## SUPPLIED MATERIAL
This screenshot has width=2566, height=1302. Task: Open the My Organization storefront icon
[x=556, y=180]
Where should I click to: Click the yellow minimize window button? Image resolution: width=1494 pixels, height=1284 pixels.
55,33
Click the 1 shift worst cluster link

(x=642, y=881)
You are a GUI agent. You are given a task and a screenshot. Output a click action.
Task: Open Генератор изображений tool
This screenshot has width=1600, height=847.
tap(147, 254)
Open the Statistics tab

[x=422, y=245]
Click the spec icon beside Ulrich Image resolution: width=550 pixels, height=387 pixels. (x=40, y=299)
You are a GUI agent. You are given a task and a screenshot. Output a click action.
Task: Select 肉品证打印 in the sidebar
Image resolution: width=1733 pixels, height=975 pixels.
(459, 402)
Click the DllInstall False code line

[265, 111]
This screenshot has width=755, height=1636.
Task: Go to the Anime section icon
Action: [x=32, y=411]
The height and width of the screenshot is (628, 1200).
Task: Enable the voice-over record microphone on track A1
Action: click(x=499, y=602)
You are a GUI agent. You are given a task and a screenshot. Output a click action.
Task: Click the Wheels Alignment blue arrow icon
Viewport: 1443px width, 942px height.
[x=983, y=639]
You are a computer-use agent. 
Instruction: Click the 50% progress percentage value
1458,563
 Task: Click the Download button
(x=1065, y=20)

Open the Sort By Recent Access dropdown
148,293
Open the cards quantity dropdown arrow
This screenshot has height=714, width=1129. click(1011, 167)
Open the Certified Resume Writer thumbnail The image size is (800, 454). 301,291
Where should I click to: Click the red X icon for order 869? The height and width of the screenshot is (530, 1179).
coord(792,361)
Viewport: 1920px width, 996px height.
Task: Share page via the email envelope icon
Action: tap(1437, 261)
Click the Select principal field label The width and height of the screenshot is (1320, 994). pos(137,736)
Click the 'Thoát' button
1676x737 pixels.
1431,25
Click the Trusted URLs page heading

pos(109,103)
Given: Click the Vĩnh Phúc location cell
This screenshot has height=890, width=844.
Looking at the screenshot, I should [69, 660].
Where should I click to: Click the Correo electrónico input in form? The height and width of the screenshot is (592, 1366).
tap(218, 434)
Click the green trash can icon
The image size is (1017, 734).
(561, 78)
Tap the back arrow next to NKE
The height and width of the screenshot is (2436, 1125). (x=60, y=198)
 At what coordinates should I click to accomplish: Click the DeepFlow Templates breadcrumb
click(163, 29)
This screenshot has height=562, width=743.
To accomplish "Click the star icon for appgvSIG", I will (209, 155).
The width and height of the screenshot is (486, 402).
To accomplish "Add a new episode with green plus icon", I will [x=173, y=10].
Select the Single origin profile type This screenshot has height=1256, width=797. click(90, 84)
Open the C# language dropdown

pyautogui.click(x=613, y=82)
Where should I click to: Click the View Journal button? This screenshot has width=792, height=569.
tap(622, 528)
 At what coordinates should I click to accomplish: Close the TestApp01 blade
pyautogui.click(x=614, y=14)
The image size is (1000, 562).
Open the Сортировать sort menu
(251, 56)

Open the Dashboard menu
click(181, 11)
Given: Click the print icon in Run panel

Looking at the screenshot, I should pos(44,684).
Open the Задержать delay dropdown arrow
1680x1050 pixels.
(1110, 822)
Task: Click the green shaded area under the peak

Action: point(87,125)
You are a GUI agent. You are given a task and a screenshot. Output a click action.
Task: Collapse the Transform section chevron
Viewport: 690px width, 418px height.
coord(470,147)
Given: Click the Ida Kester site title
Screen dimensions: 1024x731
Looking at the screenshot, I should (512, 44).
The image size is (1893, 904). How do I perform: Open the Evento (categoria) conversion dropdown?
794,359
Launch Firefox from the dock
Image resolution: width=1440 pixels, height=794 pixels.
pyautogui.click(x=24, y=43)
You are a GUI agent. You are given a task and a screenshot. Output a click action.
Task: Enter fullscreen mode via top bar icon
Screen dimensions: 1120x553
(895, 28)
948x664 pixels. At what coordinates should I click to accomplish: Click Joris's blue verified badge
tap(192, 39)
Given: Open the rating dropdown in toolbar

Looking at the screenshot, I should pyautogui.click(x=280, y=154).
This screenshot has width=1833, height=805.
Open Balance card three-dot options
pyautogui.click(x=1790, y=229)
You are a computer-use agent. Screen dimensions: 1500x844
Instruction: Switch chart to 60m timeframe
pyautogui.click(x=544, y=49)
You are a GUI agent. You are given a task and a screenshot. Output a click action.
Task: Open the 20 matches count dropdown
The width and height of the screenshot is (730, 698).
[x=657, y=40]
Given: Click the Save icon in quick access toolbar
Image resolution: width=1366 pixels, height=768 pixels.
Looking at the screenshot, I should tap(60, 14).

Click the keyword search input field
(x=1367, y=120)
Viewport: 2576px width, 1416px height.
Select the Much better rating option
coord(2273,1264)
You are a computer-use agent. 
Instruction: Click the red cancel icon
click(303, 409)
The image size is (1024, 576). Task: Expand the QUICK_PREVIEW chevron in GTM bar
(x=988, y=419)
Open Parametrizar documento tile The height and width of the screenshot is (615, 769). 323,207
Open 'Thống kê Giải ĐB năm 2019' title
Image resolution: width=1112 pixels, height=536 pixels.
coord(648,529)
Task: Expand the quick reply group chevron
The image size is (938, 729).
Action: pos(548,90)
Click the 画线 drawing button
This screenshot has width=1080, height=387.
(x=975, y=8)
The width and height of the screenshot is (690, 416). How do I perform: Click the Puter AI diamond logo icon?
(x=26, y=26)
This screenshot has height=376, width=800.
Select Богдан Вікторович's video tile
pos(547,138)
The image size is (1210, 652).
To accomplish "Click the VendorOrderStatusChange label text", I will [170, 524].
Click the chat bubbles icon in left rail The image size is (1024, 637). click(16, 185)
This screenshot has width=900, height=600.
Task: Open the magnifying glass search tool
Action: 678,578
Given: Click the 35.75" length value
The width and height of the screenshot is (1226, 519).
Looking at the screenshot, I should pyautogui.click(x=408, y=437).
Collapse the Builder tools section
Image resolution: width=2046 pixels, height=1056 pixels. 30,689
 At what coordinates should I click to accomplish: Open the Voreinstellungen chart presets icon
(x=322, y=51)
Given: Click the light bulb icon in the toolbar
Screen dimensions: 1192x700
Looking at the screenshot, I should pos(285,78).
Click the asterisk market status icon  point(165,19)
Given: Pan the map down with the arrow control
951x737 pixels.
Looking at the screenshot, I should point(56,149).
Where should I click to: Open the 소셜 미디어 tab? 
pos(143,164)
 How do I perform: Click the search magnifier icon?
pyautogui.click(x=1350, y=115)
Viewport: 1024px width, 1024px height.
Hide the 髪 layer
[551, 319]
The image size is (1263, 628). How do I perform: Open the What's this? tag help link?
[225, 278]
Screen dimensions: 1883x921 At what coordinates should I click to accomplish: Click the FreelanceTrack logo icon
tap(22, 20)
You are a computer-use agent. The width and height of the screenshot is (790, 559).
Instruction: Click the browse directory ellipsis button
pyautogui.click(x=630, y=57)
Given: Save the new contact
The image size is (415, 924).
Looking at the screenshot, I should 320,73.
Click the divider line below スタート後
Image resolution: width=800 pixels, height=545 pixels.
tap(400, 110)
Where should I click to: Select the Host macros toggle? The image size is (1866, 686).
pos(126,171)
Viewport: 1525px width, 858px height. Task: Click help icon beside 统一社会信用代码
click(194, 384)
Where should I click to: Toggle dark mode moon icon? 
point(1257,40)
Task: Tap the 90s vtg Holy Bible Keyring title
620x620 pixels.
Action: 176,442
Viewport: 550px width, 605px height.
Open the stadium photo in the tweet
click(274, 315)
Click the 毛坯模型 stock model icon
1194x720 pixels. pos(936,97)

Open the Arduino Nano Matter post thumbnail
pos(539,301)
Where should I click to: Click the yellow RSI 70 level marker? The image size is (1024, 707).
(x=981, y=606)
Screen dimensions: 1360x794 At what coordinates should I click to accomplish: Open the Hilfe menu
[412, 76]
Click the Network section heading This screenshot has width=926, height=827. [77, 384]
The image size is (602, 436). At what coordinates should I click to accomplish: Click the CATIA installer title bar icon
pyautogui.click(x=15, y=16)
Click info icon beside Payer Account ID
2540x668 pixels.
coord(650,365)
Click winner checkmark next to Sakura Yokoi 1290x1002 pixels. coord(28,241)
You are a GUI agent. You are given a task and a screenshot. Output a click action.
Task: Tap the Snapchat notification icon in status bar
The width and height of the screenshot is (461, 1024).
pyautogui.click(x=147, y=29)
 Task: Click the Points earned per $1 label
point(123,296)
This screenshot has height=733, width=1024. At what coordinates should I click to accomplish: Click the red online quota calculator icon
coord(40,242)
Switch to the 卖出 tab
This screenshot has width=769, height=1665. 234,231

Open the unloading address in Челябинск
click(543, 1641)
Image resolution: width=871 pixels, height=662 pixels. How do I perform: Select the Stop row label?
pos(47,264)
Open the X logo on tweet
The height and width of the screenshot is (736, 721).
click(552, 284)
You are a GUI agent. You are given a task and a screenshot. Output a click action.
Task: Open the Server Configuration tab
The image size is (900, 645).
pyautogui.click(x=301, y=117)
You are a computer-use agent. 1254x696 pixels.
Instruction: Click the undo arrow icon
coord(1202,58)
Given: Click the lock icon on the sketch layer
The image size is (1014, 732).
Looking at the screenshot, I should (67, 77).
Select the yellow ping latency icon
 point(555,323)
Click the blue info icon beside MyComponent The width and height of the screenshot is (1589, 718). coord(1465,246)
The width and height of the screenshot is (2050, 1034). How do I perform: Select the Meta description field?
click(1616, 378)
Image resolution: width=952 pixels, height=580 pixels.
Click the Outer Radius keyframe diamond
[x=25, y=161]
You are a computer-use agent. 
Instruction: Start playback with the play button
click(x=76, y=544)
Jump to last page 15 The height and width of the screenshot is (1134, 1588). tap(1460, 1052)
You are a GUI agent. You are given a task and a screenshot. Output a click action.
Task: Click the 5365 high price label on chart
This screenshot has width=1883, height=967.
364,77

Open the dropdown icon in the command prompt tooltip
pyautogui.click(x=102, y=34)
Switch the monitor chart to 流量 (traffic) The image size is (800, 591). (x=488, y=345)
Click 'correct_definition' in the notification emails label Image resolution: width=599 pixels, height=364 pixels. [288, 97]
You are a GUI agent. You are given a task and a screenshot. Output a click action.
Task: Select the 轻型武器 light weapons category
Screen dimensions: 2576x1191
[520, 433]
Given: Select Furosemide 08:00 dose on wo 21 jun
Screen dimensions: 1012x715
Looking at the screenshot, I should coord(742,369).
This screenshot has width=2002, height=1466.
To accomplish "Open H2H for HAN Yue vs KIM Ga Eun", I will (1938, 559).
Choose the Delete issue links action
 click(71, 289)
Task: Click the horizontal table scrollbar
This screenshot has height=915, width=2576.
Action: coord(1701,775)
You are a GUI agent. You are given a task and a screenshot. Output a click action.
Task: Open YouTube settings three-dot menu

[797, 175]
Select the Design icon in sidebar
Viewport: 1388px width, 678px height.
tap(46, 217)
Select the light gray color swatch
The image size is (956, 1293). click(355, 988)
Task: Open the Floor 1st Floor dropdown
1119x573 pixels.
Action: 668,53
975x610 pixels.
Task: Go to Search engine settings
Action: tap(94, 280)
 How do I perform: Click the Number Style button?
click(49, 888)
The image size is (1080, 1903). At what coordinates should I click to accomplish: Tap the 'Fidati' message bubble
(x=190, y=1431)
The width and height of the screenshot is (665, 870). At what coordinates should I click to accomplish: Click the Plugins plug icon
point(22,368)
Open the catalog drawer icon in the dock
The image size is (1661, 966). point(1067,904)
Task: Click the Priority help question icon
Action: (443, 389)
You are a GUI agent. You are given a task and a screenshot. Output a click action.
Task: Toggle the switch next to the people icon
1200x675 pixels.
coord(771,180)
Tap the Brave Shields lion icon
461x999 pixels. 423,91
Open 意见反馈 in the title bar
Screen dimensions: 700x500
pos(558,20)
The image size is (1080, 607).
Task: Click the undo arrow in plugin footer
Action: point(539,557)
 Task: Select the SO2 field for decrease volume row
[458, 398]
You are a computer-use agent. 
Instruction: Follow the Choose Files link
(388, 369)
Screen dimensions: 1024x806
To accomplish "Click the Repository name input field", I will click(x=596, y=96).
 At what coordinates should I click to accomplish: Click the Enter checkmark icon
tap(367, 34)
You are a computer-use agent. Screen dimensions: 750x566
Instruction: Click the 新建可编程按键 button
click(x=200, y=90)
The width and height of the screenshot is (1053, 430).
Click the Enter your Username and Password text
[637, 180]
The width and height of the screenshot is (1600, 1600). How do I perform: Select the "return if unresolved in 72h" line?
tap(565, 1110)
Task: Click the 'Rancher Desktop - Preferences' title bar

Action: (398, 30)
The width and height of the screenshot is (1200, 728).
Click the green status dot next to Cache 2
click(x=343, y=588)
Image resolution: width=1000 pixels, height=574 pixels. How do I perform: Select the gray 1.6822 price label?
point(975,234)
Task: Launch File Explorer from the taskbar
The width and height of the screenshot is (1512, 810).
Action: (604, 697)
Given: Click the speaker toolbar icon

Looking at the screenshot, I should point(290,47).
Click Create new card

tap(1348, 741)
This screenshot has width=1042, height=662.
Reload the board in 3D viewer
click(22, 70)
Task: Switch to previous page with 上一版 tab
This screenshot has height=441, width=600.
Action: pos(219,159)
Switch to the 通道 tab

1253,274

## EXERCISE GOAL
In the entries above, find the line holding "The width and height of the screenshot is (1512, 810)." and the line holding "Task: Switch to previous page with 上一版 tab"; print both of them and every line between, exactly, and nothing else.

## YOUR SOLUTION
The width and height of the screenshot is (1512, 810).
Action: (604, 697)
Given: Click the speaker toolbar icon

Looking at the screenshot, I should point(290,47).
Click Create new card

tap(1348, 741)
This screenshot has width=1042, height=662.
Reload the board in 3D viewer
click(22, 70)
Task: Switch to previous page with 上一版 tab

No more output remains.